Des inondations pas naturelles

L’artificialisation de la bande littorale sur la Côte d’Azur, qui accueille de plus en plus de grandes surfaces et de parkings, rend le sol incapable d’absorber de fortes précipitations.

Claude-Marie Vadrot  • 24 novembre 2011 abonné·es

Certes, il a beaucoup plu pendant plusieurs jours. Évidemment, il y a eu des épisodes venteux très violents, jusqu’à 150 km/h sur l’île de Porquerolles et du côté d’Anduze, dans le Gard. Ces trombes d’eau automnales dans le voisinage de la Méditerranée, appelées « épisodes cévenols » par les météorologues, se répètent presque chaque année.

Mais, depuis quelque temps, ces précipitations – qui ont provoqué en 2011 des dégâts dont le coût pour les assureurs va s’élever à 800 millions d’euros – se parent d’un côté tropical surprenant. Or, notamment sur la Côte d’Azur et dans le Gard, ces pluies diluviennes s’abattent sur des sols de plus en plus artificialisés. C’est-à-dire de moins en moins capables d’absorber l’eau en grande quantité. Celle-ci ruisselle et gagne les lits des petites rivières ou des fleuves côtiers, qu’elle fait déborder.
Tous les rapports et les études publiés sur ce sujet insistent sur les dangers de l’artificialisation du littoral de la Région Provence-Alpes-Côte d’Azur, qui augmente régulièrement depuis une vingtaine d’années et s’étend sur une profondeur d’environ 10 kilomètres.

Le rapport du commissariat général au Développement durable, publié en mai 2011, explique que « l’artificialisation et l’imperméabilisation des sols ont un impact sur l’intensité des crues : limitation de l’absorption et augmentation de la vitesse d’écoulement » . Dans cet espace proche de la mer, « 50 % des communes littorales sont artificialisés. On ne compte plus que 5 % de surfaces consacrées à l’agriculture » . Le même rapport remarque qu’entre 1982 et 2009, toujours dans la région Paca, la plus urbanisée après l’Île-de-France, ont été ­répertoriés ­dix arrêtés pour catastrophe naturelle par commune littorale, dont sept pour inondation intérieure. Ces arrêtés déclenchent le droit à l’indemnisation pour les entreprises et les particuliers assurés. Mais les assureurs commencent à renâcler…

La plupart des maires n’en continuent pas moins à délivrer des permis de construire pour zones résidentielles, parkings ou surfaces commerciales (alimentation ou équipements ménagers principalement). Le « schéma commercial » établi par la préfecture du Var pour la période 2006-2011 montre que la croissance des grandes ou moyennes surfaces a été de 60 % au cours des dix dernières années (soit une augmentation de 40 000 mètres carrés par an). Les chiffres sont à peu près similaires pour les Alpes-Maritimes.

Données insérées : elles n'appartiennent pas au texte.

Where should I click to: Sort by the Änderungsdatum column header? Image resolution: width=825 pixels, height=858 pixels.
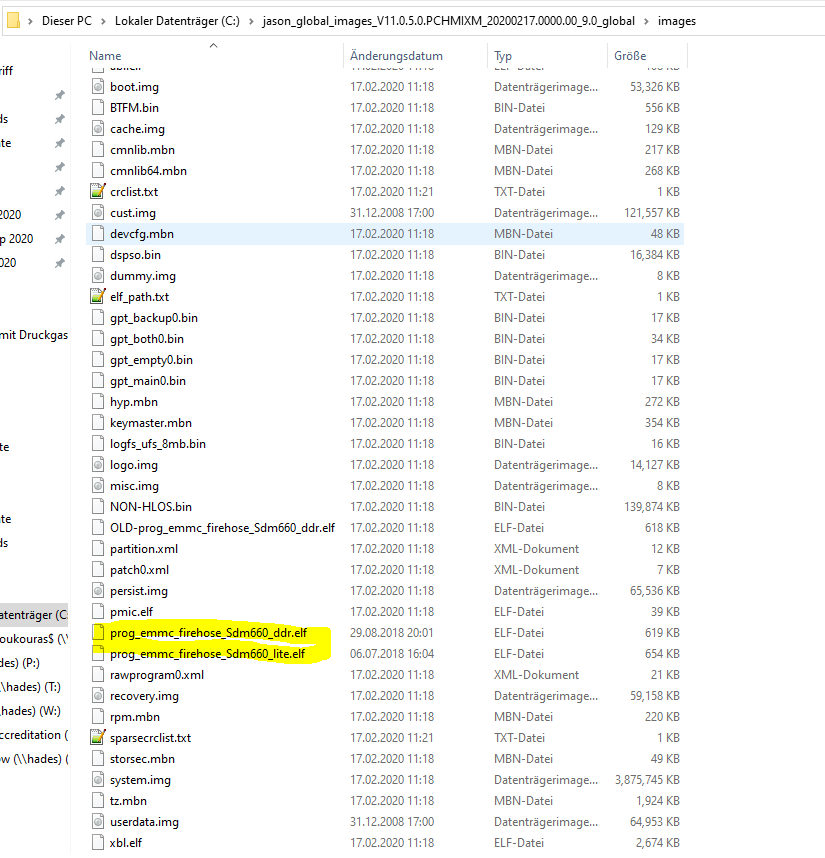tap(396, 56)
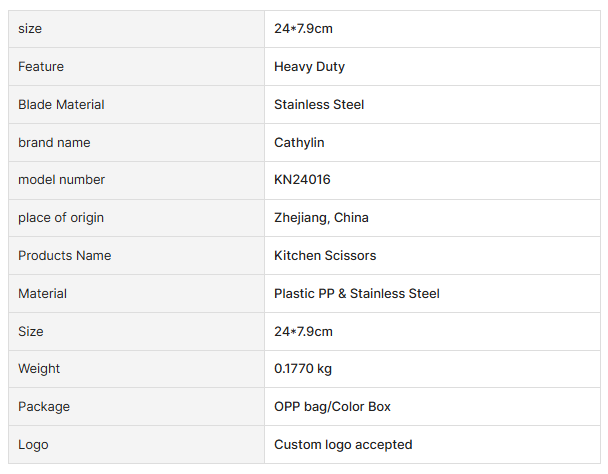Viewport: 608px width, 474px height.
Task: Click the 'size' label cell
Action: 31,29
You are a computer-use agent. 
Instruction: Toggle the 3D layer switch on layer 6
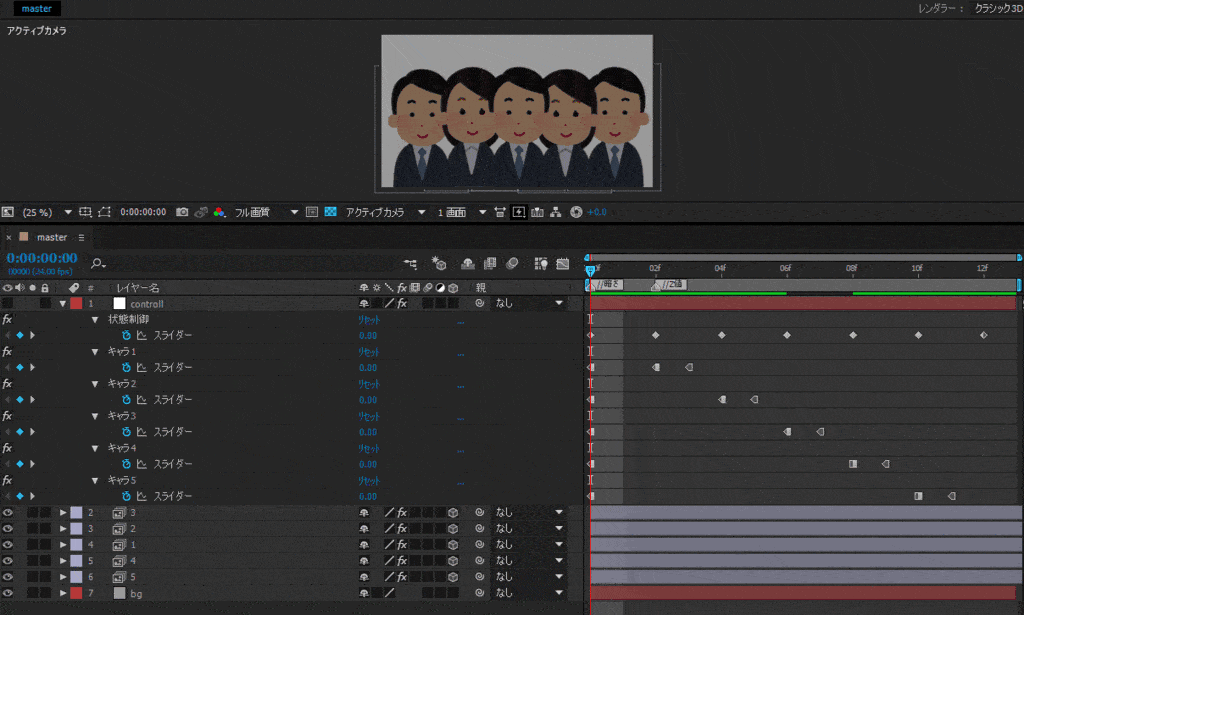click(453, 577)
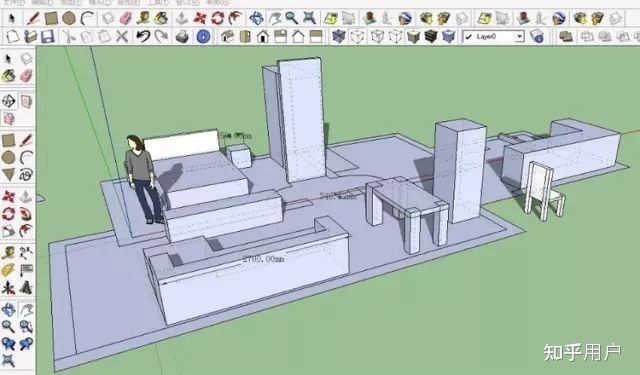Open the Layer0 layer dropdown

coord(493,37)
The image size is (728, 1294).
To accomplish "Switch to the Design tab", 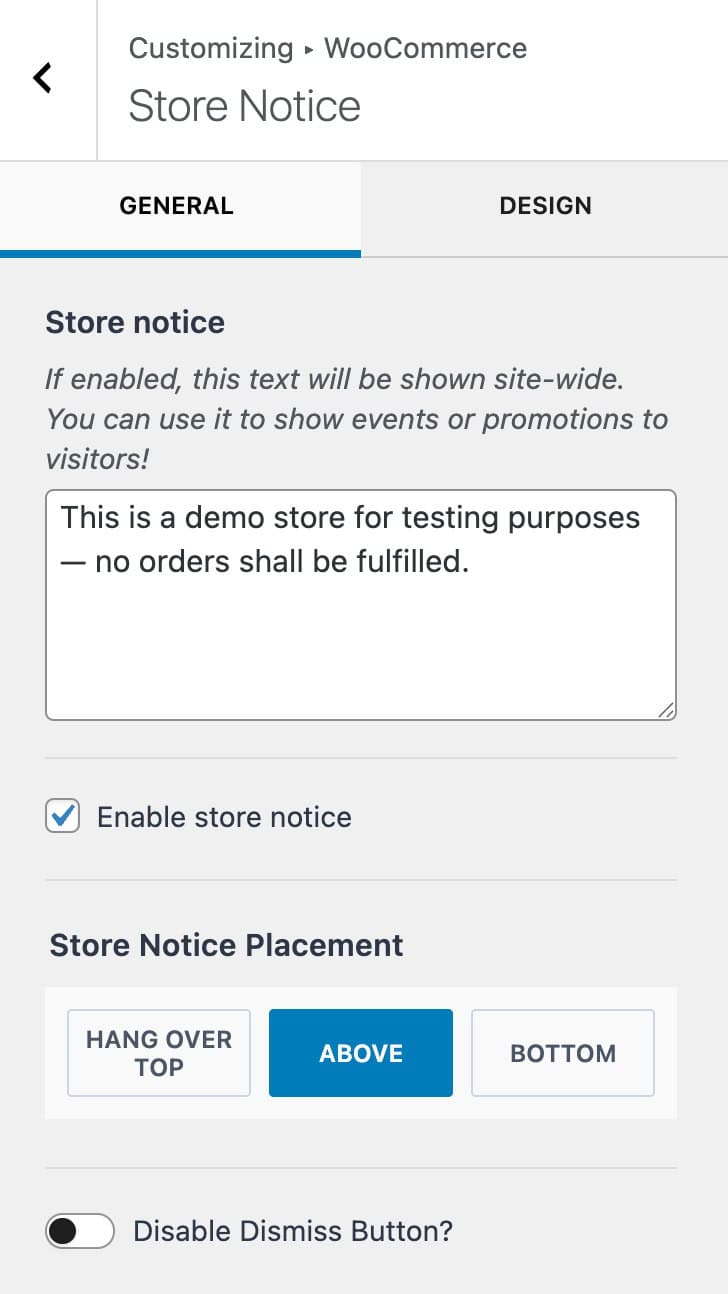I will coord(545,206).
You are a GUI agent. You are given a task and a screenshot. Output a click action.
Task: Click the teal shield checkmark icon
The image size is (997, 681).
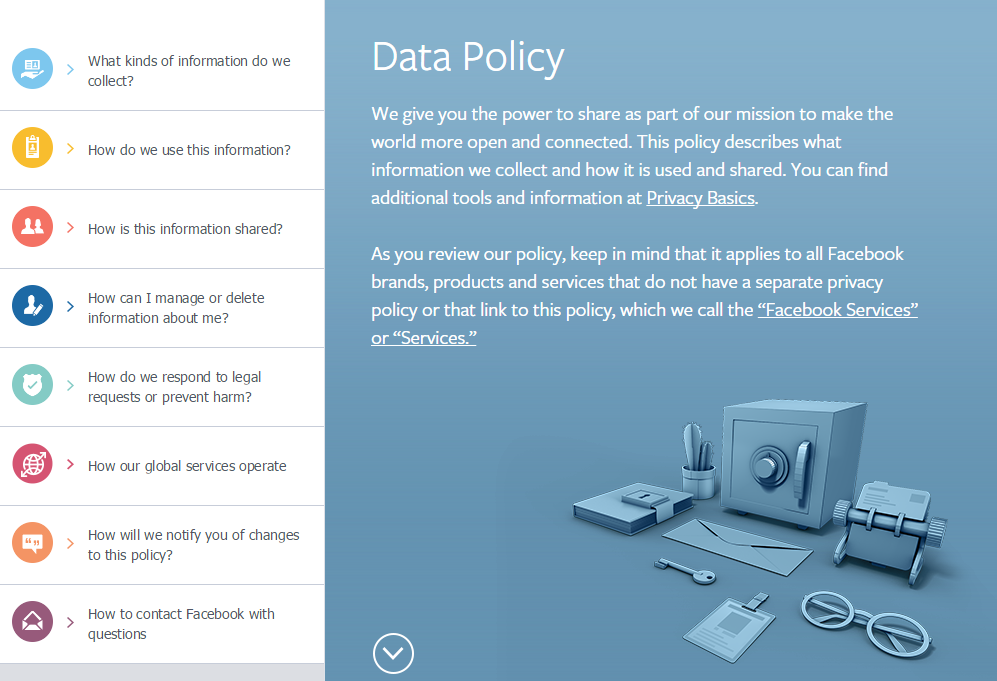(x=32, y=385)
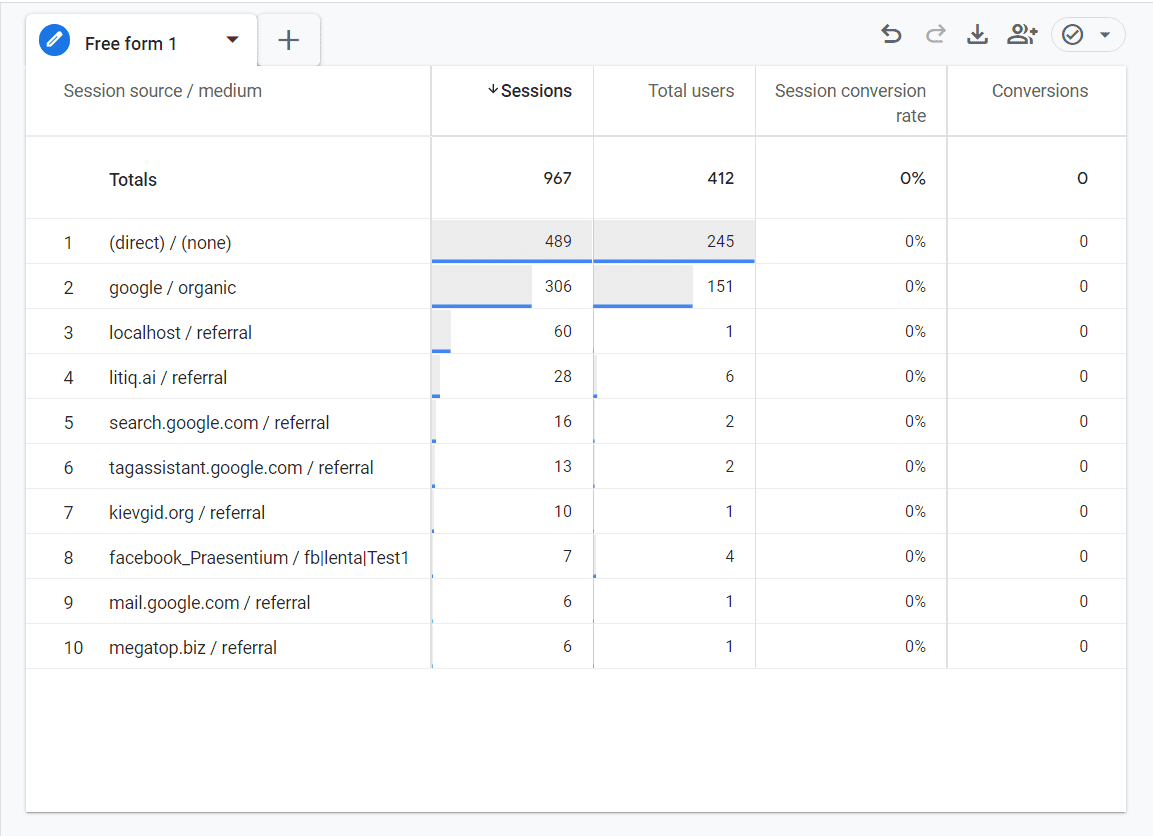Share the exploration using the add-person icon
This screenshot has width=1153, height=836.
(x=1022, y=33)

Ces grandes surfaces de la distribution s’installent le plus souvent près des petits cours d’eau, dans des zones potentiellement inondables, dont le prix est moins élevé. Nombre de responsables de ces « hangars » de vente ont rappelé, il y a quelques jours, qu’ils avaient déjà souffert de graves inondations entre les 14 et 15 juin 2010 en raison du débordement de l’Argens et de son affluent la Naturby. À l’époque, les autorités ont dit que la crue précédente datait de 1827. Mais cette fois, les cours d’eau n’ont pas attendu si longtemps pour se manifester à nouveau…

Il est difficile d’attribuer scientifiquement ces fortes pluies aux ­dérèglements climatiques. Ceux-ci, en revanche, ont un effet certain sur le niveau de la Méditerranée, qui monte en moyenne de 2 millimètres (3 mm, selon l’Institut espagnol d’océanographie) par an, provoquant un recul régulier du littoral. Le phénomène s’aggrave de la construction d’un nombre grandissant de ports sur les côtes de la région Paca, et ce en dépit d’un apport régulier de sable ou de rochers pour renforcer la ligne de côtes.

La pression sur le territoire s’exerce donc également par la mer, avec notamment le recul du littoral de la Camargue constaté par les responsables du conservatoire du Littoral et les scientifiques de la réserve naturelle de Camargue dans leurs études de modélisation.
Tout cela ne préoccupe guère Claude Guéant. En visite de moins d’une heure à Puget-sur-Argens, dans le Var, la semaine dernière, il n’a évoqué que les problèmes d’assurance et la déclaration de catastrophe naturelle pour 165 communes du département et 40 des Alpes-Maritimes.